The main takeaway here is to be strict during offline blocks; it’s fine if these blocks are short and rare. Fight through the boredom.
Work Like Teddy Roosevelt
Theodore Roosevelt had a wide array of interests during college and managed to stay active with all of them while doing well in class. He had limited time left for schoolwork, but Roosevelt made due with it by studying with great intensity.
For any high priority deep task, estimate the normal time taken to complete the task and give yourself a hard deadline that’s less than your estimate. Commit to the deadline publicly if possible. Such situations force you to do your best work and removes room for slacking. Such a habit can colloquially compared to “lighting a fire under your ass.”
Meditate Productively
Try productive meditation: take a period where you’re occupied physically but not mentally. During that time, focus your attention on a single well-defined problem. For example, while on a walk, you can think about refining a business strategy. Cal Newport offers two suggestions to help with productive meditation:
- Be Wary of Distractions and Looping. Force yourself to focus if you lose attention. Notice when your thoughts are looping, or aren’t making meaningful progress. Try to break out of the loop in such cases.
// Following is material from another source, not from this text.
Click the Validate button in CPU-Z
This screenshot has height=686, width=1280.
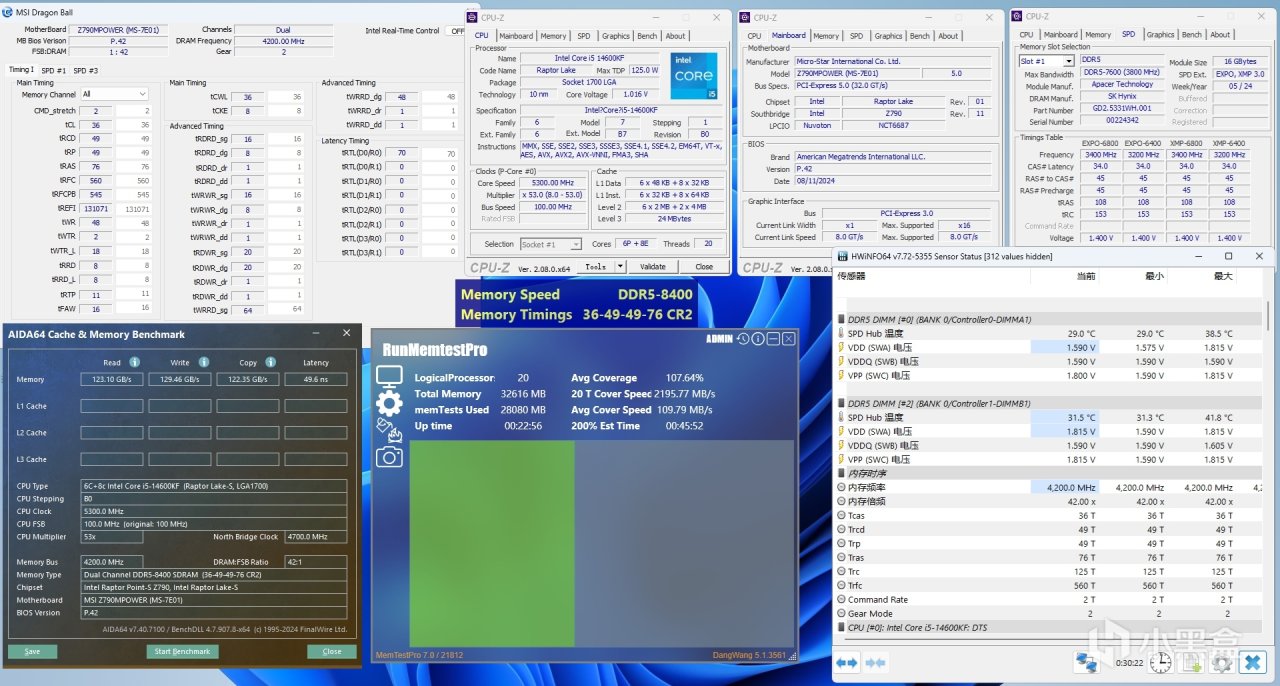click(x=652, y=267)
- Structure Your Deep Thinking. Break down your main problem into subproblems, identify next steps, and review your progress occasionally.
Memorize a Deck of Cards
The biggest difference between memory athletes and normal humans isn’t memory but rather ability to control one’s attention. Hence training your memory will contribute to your general ability to concentrate. I won’t discuss the specifics of how to memorize a deck of cards, but here’s a tutorial that goes through the same process described in the book
Note that there’s nothing special about memorizing cards; any other challenge with the same level of cognitive requirements will suffice. The key is to train the mind to go through a challenging task.
Your ability to concentrate is only as strong as your commitment to train it.
Quit Social Media
Social media isn’t inherently evil, but its usage comes with a heavy opportunity cost that most people overlook. Network tools may be critical for the success and happiness of some, but they also eat up large amounts of time and attention. Social media clearly adds value, which is enough justification for most people, since they take an any-benefit approach to selection.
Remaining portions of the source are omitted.